On Tue, Jan 23, 2024 at 8:19 AM Michal Hocko <mhocko@xxxxxxxx> wrote:
>
> On Tue 23-01-24 05:58:05, T.J. Mercier wrote:
> > On Tue, Jan 23, 2024 at 1:33 AM Michal Hocko <mhocko@xxxxxxxx> wrote:
> > >
> > > On Sun 21-01-24 21:44:12, T.J. Mercier wrote:
> > > > This reverts commit 0388536ac29104a478c79b3869541524caec28eb.
> > > >
> > > > Proactive reclaim on the root cgroup is 10x slower after this patch when
> > > > MGLRU is enabled, and completion times for proactive reclaim on much
> > > > smaller non-root cgroups take ~30% longer (with or without MGLRU).
> > >
> > > What is the reclaim target in these pro-active reclaim requests?
> >
> > Two targets:
> > 1) /sys/fs/cgroup/memory.reclaim
> > 2) /sys/fs/cgroup/uid_0/memory.reclaim (a bunch of Android system services)
>
> OK, I was not really clear.
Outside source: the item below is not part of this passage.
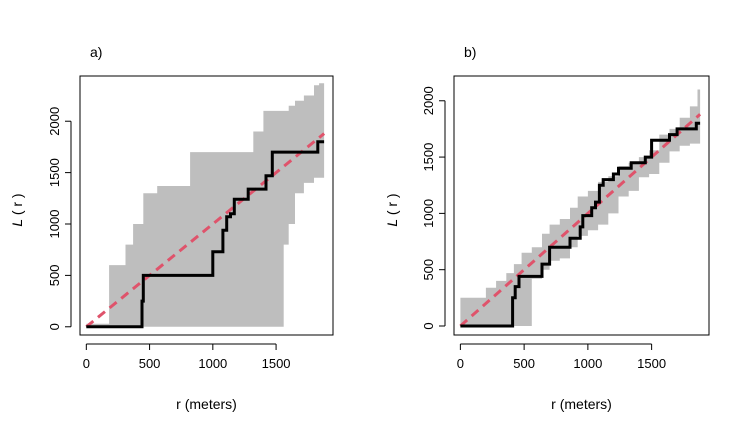 The height and width of the screenshot is (432, 750). Describe the element at coordinates (96, 52) in the screenshot. I see `panel-label: a)` at that location.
I was curious about nr_to_reclaim.
>
> > Note that lru_gen_shrink_node is used for 1, but shrink_node_memcgs is
> > used for 2.
> >
> > The 10x comes from the rate of reclaim (~70k pages/sec vs ~6.6k
> > pages/sec) for 1. After this revert the root reclaim took only about
> > 10 seconds. Before the revert it's still running after about 3 minutes
> > using a core at 100% the whole time, and I'm too impatient to wait
> > longer to record times for comparison.
> >
> > The 30% comes from the average of a few runs for 2:
> > Before revert:
> > $ adb wait-for-device && sleep 120 && adb root && adb shell -t 'time
> > echo "" > /sys/fs/cgroup/uid_0/memory.reclaim'
>
> Ohh, so you want to reclaim all of it (resp. as much as possible).
>
Right, the main use-case here is we decide an application should be
backgrounded and its cgroup frozen. Before freezing, reclaim as much
as possible so that the frozen processes' RAM use is as low as
possible while they're dormant.

> [...]
>
> > > > After the patch the reclaim rate is
> > > > consistently ~6.6k pages/sec due to the reduced nr_pages value causing
> > > > scan aborts as soon as SWAP_CLUSTER_MAX pages are reclaimed. The
> > > > proactive reclaim doesn't complete after several minutes because
> > > > try_to_free_mem_cgroup_pages is still capable of reclaiming pages in
> > > > tiny SWAP_CLUSTER_MAX page chunks and nr_retries is never decremented.
> > >
> > > I do not understand this part. How does a smaller reclaim target manages
> > > to have reclaimed > 0 while larger one doesn't?
> >
> > They both are able to make progress. The main difference is that a
> > single iteration of try_to_free_mem_cgroup_pages with MGLRU ends soon
> > after it reclaims nr_to_reclaim, and before it touches all memcgs. So
> > a single iteration really will reclaim only about SWAP_CLUSTER_MAX-ish
> > pages with MGLRU. WIthout MGLRU the memcg walk is not aborted
> > immediately after nr_to_reclaim is reached, so a single call to
> > try_to_free_mem_cgroup_pages can actually reclaim thousands of pages
> > even when sc->nr_to_reclaim is 32. (I.E. MGLRU overreclaims less.)
> > https://lore.kernel.org/lkml/20221201223923.873696-1-yuzhao@xxxxxxxxxx/
>
> OK, I do see how try_to_free_mem_cgroup_pages might over reclaim but I
> do not really follow how increasing the batch actually fixes the issue
> that there is always progress being made and therefore memory_reclaim
> takes ages to terminates?

Oh, because the page reclaim rate with a small batch is just much
lower than with a very large batch. We have to restart reclaim from
fresh each time a batch is completed before we get to a place where
we're actually freeing/swapping pages again. That setup cost is
amortized over many more pages with a large batch size, but appears to
be pretty significant for small batch sizes.